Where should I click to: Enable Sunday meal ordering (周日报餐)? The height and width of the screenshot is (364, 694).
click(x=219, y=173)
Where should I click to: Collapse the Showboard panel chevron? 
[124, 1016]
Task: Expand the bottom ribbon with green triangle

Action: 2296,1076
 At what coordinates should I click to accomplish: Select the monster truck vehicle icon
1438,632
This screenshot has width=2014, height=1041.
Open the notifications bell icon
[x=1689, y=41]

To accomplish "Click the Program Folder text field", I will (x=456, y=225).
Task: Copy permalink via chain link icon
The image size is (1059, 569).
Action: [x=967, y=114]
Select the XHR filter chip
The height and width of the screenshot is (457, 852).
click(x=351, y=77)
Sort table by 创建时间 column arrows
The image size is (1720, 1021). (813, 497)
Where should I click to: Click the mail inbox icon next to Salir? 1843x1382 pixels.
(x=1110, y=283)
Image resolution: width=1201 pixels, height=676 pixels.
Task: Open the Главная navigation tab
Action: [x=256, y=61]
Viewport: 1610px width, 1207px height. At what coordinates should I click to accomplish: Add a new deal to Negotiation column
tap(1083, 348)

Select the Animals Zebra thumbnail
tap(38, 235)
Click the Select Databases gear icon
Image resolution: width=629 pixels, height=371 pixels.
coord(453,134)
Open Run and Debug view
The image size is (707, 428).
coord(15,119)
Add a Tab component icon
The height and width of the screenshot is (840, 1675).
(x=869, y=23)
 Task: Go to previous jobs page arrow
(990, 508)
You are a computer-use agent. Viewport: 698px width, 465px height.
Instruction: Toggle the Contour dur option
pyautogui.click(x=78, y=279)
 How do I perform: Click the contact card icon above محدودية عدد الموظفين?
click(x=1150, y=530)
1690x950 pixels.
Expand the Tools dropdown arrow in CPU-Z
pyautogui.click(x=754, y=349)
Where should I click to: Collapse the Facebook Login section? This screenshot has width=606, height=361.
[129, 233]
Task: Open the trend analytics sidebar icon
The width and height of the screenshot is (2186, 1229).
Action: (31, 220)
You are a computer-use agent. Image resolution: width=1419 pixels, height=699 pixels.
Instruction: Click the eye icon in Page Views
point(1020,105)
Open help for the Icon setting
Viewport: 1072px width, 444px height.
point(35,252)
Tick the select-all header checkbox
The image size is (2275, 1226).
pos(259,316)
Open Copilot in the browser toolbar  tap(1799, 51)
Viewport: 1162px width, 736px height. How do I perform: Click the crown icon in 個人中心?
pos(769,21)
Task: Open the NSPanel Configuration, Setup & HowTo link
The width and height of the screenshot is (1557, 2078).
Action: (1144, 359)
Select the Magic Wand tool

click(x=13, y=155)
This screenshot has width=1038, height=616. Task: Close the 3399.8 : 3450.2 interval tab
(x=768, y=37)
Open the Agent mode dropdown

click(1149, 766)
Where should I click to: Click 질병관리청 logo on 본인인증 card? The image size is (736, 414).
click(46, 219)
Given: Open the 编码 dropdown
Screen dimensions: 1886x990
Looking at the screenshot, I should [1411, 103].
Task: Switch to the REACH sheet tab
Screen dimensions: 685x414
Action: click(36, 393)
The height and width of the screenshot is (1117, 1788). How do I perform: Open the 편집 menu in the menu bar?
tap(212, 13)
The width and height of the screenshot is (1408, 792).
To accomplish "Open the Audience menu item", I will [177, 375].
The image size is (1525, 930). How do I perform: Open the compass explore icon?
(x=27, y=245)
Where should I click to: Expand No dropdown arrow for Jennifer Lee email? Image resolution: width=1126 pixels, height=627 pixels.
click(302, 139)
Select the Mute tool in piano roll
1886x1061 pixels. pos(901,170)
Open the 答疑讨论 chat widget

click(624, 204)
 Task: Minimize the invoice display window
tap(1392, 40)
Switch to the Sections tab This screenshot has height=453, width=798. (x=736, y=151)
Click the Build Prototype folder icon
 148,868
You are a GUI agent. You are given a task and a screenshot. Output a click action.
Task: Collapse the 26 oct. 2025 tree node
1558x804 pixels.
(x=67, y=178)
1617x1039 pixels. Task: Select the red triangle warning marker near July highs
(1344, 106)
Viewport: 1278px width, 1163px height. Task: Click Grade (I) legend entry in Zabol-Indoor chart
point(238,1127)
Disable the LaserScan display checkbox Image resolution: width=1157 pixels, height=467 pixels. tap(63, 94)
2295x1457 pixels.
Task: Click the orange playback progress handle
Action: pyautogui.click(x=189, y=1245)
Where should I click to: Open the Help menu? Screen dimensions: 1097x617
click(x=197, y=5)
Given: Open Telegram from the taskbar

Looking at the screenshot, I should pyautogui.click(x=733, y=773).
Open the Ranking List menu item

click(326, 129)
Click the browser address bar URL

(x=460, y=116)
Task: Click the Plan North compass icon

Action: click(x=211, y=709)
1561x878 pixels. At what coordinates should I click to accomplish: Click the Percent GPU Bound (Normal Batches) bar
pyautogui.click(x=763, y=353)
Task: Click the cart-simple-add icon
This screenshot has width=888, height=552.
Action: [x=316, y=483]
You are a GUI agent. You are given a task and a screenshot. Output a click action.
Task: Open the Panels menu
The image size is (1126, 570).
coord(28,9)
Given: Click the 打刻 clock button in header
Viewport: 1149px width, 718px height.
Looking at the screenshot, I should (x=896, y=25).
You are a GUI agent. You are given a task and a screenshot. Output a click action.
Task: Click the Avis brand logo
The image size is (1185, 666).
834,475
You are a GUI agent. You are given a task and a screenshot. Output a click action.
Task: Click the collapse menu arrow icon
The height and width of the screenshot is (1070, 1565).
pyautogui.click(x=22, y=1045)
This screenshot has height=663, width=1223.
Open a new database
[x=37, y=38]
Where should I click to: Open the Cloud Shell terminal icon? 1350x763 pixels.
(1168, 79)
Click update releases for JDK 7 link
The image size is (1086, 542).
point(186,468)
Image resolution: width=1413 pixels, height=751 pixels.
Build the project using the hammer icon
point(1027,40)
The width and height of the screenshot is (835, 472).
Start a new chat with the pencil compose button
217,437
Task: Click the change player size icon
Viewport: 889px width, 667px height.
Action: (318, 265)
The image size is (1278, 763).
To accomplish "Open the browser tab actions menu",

= = =

Task directions: Give the count of lines in the data shown above that contain "will", and nothing else.

Expected answer: 2